Exercise instructions:
Once you find the line with "Tap the Android back navigation button" in the entries below, return exactly every line from it through the line with "Viewport: 725px width, 680px height.".

#### Information provided

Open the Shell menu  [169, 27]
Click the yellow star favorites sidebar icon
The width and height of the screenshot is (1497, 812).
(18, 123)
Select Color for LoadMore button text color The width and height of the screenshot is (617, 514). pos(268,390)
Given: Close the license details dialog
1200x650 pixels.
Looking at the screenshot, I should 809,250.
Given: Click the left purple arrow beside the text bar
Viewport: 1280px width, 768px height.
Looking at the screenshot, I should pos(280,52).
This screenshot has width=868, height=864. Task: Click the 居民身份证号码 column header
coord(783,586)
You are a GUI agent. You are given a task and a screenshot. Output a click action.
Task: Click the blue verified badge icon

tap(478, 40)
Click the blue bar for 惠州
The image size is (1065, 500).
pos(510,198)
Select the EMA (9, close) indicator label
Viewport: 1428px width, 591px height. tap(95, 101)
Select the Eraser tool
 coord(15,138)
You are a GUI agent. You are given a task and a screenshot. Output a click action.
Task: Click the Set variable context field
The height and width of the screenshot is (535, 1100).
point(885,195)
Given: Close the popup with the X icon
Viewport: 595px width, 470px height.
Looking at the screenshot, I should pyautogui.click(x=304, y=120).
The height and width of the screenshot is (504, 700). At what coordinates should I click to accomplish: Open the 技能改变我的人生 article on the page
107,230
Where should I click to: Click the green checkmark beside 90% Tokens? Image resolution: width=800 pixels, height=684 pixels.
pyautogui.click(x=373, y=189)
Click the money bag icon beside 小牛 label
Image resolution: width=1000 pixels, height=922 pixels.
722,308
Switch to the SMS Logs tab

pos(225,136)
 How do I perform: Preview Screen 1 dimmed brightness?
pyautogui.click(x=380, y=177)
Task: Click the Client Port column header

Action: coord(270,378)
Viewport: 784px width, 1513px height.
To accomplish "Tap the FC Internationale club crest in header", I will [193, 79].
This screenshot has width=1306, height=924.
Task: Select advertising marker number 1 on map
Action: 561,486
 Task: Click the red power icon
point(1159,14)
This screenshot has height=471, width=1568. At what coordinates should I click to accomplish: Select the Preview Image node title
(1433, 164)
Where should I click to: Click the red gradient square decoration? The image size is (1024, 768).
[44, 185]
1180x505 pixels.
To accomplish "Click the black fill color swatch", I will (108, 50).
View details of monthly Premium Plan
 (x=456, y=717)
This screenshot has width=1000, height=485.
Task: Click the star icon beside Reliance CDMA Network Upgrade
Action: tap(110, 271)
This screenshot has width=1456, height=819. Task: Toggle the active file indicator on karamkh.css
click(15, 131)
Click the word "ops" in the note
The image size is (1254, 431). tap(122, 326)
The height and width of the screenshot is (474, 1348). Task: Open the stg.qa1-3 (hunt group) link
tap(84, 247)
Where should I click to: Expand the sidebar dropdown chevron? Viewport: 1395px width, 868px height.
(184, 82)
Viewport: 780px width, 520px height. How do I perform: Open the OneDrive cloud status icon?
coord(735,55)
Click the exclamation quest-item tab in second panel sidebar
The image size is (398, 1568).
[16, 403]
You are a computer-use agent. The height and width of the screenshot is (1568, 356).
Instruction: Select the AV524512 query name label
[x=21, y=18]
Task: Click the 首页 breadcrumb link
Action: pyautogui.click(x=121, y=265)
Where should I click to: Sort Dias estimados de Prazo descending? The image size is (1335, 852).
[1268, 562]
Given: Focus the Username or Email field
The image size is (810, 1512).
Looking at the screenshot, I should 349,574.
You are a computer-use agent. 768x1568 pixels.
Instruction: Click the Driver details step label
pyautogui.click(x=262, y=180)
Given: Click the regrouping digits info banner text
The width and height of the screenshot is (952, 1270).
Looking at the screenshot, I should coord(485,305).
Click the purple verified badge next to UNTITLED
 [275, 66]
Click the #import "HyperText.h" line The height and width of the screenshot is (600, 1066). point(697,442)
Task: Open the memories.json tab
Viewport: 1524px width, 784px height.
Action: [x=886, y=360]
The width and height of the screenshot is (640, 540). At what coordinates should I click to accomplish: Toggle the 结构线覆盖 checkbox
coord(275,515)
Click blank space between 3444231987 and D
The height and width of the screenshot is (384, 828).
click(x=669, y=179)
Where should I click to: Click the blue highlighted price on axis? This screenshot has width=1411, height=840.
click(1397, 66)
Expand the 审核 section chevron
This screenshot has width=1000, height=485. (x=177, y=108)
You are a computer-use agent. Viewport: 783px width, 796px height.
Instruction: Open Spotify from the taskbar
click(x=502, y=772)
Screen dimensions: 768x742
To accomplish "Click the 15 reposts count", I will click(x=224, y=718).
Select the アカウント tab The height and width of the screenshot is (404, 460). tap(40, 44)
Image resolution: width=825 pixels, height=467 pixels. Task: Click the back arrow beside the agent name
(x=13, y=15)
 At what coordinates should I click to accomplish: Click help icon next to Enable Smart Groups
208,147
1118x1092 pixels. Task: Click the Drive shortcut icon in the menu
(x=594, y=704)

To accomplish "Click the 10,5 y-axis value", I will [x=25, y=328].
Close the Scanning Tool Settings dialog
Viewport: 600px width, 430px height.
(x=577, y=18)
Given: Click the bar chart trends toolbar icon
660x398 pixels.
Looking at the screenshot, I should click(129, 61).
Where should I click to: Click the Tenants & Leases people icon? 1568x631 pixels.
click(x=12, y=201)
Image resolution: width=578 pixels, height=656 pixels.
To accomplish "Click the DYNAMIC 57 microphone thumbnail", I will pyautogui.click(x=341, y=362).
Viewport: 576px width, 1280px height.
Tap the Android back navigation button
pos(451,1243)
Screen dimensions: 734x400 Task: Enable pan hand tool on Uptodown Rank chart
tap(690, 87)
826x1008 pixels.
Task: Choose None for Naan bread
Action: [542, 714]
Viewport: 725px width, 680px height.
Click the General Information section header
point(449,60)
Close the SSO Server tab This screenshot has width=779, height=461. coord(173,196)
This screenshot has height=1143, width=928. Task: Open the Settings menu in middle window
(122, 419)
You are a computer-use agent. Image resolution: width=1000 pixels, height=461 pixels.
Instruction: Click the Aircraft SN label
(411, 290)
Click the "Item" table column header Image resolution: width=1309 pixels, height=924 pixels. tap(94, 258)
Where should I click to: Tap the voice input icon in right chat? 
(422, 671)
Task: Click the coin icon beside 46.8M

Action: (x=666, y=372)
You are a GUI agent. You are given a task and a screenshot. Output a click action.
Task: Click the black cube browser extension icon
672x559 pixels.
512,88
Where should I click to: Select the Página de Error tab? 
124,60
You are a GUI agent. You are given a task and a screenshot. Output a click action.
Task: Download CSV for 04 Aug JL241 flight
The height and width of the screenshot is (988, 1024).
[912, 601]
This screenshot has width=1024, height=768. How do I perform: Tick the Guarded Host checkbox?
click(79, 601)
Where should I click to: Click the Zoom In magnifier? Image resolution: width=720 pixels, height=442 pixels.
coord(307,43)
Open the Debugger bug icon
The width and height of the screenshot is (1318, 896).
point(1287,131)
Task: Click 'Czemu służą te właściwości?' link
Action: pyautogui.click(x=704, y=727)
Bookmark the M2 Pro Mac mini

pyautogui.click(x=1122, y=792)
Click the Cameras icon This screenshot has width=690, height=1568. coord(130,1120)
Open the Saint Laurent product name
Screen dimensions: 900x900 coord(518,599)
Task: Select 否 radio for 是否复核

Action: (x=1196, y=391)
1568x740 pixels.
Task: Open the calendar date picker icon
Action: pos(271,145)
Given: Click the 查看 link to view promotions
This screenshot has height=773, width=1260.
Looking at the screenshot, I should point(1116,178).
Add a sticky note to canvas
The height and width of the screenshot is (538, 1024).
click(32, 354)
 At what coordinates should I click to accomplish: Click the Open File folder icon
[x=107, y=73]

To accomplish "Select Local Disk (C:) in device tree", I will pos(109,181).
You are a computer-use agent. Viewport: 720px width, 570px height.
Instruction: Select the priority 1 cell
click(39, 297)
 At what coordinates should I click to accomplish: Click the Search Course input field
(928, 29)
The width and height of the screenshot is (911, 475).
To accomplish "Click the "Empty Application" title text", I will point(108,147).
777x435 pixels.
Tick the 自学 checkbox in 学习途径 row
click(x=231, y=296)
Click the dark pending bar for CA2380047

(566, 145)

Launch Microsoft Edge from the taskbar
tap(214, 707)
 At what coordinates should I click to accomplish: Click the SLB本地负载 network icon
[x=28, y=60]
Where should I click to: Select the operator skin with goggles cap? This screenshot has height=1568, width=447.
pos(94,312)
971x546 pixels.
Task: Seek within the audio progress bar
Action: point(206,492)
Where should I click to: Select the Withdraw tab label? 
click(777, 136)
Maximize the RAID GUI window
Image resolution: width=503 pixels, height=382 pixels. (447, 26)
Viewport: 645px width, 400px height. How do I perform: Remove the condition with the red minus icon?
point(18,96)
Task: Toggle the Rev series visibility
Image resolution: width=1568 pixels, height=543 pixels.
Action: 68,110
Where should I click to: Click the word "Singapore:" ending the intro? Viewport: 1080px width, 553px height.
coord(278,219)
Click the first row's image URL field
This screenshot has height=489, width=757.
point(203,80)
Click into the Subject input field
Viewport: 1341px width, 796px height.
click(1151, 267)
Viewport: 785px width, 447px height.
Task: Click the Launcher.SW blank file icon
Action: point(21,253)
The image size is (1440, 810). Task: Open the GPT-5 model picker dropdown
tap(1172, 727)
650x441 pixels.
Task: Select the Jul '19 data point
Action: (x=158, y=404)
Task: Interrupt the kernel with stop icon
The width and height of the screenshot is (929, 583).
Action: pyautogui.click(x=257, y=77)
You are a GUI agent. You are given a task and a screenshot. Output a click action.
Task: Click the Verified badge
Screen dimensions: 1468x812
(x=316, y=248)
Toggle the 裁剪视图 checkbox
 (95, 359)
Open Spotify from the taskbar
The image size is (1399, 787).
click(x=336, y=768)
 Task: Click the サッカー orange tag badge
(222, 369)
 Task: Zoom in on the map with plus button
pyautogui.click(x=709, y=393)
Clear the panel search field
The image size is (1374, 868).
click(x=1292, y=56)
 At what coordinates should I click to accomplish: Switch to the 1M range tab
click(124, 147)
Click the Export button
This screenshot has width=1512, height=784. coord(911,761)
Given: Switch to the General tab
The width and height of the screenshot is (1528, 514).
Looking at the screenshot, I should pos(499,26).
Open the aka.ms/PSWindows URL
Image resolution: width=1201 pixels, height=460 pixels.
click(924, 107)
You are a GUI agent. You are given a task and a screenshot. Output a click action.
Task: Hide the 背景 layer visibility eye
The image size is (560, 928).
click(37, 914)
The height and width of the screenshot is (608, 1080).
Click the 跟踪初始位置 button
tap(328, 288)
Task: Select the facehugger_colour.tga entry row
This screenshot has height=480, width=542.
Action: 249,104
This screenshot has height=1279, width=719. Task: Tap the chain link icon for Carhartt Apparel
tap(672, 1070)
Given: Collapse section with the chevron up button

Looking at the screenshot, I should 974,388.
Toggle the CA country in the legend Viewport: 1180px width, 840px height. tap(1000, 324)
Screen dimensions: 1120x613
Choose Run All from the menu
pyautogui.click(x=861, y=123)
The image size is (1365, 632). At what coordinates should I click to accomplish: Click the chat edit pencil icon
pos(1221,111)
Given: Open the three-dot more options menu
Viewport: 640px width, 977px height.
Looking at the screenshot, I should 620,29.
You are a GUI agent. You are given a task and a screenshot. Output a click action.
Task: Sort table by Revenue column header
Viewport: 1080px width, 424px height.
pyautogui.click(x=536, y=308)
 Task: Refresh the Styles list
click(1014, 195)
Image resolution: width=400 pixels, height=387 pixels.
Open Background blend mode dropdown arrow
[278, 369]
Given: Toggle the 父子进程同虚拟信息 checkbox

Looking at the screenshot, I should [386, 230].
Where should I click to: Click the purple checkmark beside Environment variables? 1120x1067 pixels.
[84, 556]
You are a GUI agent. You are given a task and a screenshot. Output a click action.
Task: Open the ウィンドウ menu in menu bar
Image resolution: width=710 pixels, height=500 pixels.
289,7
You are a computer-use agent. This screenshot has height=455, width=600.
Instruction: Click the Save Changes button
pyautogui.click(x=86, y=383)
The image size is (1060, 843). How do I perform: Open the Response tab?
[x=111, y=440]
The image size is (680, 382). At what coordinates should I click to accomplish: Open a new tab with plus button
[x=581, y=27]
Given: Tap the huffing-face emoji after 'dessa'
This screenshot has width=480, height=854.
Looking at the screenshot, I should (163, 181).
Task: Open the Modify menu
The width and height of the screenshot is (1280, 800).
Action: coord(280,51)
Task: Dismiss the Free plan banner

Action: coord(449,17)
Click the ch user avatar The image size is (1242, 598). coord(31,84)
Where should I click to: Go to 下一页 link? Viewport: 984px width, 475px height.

########

Response below:
Tap the Android back navigation button
pos(451,1243)
Screen dimensions: 734x400 Task: Enable pan hand tool on Uptodown Rank chart
tap(690, 87)
826x1008 pixels.
Task: Choose None for Naan bread
Action: [542, 714]
Viewport: 725px width, 680px height.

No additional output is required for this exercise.